深圳市HIV-1主要流行株外膜蛋白V3环氨基酸变异分析

目的了解深圳市HIV-1主要流行株膜蛋白V3环氨基酸变异情况。方法收集深圳市1996—2010年HIV确认阳性样本389份,应用巢式聚合酶链反应(Nested-PCR)技术,对样本膜蛋白(Env)基因V3-V4区进行扩增,并对核苷酸序列进行测定,判定亚型结果。对获得的CRF01_AE、CRF_BC、B’和B重组株/亚型的核酸序列进行比对和翻译,分析其V3环氨基酸变异情况。
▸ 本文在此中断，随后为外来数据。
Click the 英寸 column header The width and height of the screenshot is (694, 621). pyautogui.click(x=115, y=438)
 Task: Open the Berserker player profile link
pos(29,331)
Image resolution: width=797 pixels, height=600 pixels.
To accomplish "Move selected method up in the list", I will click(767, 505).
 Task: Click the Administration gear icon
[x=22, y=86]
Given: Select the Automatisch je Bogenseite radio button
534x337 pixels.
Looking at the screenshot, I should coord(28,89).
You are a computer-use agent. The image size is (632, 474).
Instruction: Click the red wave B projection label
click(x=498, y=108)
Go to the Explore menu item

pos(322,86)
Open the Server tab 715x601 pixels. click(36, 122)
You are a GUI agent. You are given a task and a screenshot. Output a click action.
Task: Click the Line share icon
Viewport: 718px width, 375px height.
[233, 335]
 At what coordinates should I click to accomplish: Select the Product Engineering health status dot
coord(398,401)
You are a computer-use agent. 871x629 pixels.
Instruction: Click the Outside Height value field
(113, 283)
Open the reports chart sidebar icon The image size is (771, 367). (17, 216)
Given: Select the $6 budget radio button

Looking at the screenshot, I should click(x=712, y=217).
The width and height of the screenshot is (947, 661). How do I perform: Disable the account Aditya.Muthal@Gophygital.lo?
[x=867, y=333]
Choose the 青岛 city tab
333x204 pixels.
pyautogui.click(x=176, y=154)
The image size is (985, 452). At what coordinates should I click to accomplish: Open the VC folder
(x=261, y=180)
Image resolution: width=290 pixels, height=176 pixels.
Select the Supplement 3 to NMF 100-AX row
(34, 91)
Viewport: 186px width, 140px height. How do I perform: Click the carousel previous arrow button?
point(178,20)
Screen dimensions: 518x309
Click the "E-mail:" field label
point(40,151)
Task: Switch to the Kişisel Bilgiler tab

结果 227例CRF01_AE重组株V3环顶端四肽主要为GPGQ(184/227,81.1%),199例(87.7%)可预测使用CCR5辅助受体,12例(5.3%)使用CXCR4辅助受体;55例CRF_BC重组株V3环顶端四肽主要为GPGQ(54/55,98.2%),50例(90.9%)可预测使用CCR5辅助受体,5例(9.1%)不能预测;49例B’亚型毒株V3环顶端四肽主要为GPGR(39/49,79.6%),25例(51.0%)可预测使用CCR5辅助受体,3例(6.1%)使用CXCR4辅助受体,21例(42.9%)不能预测;10例B亚型毒株V3环顶端四肽主要为GPGR(5/10,50.0%),8例(80.0%)可预测使用CCR5辅助受体,2例(20.0%)使用CXCR4辅助受体。CRF01_AE、CRF_BC、B’和B亚型毒株V3环净电荷数分别为3.29±0.97(n=227)、3.11±0.42(n=55)、3.73±0.93(n=49)和3.50±0.97(n=10)。结论深圳市HIV-1 V3 环顶端四肽主要为GPGQ和GPGR,病毒辅助受体使用以及表型预测结果表明深圳市HIV-1的流行仍以复制速度较慢的非合胞体诱导型病毒为主。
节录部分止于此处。